* [RECORD SET]
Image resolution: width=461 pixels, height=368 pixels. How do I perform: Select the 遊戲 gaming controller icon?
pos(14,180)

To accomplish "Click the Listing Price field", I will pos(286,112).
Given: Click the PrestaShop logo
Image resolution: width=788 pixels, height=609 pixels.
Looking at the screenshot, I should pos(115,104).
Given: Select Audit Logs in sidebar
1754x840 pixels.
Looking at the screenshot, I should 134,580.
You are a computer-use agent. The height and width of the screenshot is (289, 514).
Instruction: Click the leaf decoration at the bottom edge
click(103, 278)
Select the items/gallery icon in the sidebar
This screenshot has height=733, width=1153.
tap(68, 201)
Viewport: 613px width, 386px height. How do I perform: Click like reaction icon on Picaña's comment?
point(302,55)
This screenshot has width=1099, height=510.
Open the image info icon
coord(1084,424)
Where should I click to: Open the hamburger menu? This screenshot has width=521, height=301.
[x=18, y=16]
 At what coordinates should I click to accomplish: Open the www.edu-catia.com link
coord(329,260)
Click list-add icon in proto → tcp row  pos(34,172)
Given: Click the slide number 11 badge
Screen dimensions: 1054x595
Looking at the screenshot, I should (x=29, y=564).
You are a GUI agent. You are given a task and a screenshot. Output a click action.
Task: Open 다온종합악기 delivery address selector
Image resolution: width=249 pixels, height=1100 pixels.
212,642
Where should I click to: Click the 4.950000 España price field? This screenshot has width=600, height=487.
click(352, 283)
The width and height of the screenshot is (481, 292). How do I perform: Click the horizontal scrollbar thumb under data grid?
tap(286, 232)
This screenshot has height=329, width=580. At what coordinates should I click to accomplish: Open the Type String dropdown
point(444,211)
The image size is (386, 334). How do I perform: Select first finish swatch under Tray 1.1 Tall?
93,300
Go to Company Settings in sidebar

* [WORK INSTRUCTION] Give the material above again, word for word.

* [WRITTEN ANSWER]
Image resolution: width=461 pixels, height=368 pixels. How do I perform: Select the 遊戲 gaming controller icon?
pos(14,180)

To accomplish "Click the Listing Price field", I will pos(286,112).
Given: Click the PrestaShop logo
Image resolution: width=788 pixels, height=609 pixels.
Looking at the screenshot, I should pos(115,104).
Given: Select Audit Logs in sidebar
1754x840 pixels.
Looking at the screenshot, I should 134,580.
You are a computer-use agent. The height and width of the screenshot is (289, 514).
Instruction: Click the leaf decoration at the bottom edge
click(103, 278)
Select the items/gallery icon in the sidebar
This screenshot has height=733, width=1153.
tap(68, 201)
Viewport: 613px width, 386px height. How do I perform: Click like reaction icon on Picaña's comment?
point(302,55)
This screenshot has width=1099, height=510.
Open the image info icon
coord(1084,424)
Where should I click to: Open the hamburger menu? This screenshot has width=521, height=301.
[x=18, y=16]
 At what coordinates should I click to accomplish: Open the www.edu-catia.com link
coord(329,260)
Click list-add icon in proto → tcp row  pos(34,172)
Given: Click the slide number 11 badge
Screen dimensions: 1054x595
Looking at the screenshot, I should (x=29, y=564).
You are a GUI agent. You are given a task and a screenshot. Output a click action.
Task: Open 다온종합악기 delivery address selector
Image resolution: width=249 pixels, height=1100 pixels.
212,642
Where should I click to: Click the 4.950000 España price field? This screenshot has width=600, height=487.
click(352, 283)
The width and height of the screenshot is (481, 292). How do I perform: Click the horizontal scrollbar thumb under data grid?
tap(286, 232)
This screenshot has height=329, width=580. At what coordinates should I click to accomplish: Open the Type String dropdown
point(444,211)
The image size is (386, 334). How do I perform: Select first finish swatch under Tray 1.1 Tall?
93,300
Go to Company Settings in sidebar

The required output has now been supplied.